The Baht is the currency of Thailand. It is subdivided into 100 Satang.
The baht, like the pound, originated from a traditional unit of mass. Its currency value was originally expressed as that of silver of corresponding weight (now defined as fifteen grams), and was in use probably as early as the Sukhothai period in the form of bullet coins known in Thai as phot duang. These were pieces of solid silver cast to various weights corresponding to a traditional system of units related by simple fractions and multiples, one of which is the baht.
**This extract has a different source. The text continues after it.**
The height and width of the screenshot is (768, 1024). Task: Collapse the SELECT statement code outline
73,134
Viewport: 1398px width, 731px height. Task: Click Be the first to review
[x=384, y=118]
In 1902, the government began to increase the value of the baht by following all increases in the value of silver against gold but not reducing it when the silver price fell. Beginning at 21.75 baht = one British pound, the currency rose in value until, in 1908, a fixed peg to the British pound was established of 13 baht = one pound. This was revised to 12 baht in 1919 and then, after a period of instability, to 11 baht in 1923. During World War II, the baht was fixed at a value of one Japanese yen.
From 1956 until 1973, the baht was pegged to the U.S. dollar at an exchange rate of 20.8 baht = one dollar and at 20 baht = 1 dollar until 1978. A strengthening US economy caused Thailand to re-peg its currency at 25 to the dollar from 1984 until July 2, 1997, when the country was stung by the Asian financial crisis. The baht was floated and halved in value, reaching its lowest rate of 56 to the dollar in January 1998. It has since risen to about 30 per dollar.
The baht was originally known to foreigners by the Malay/Portuguese term, tical, which was used in the English language text on banknotes until 1925.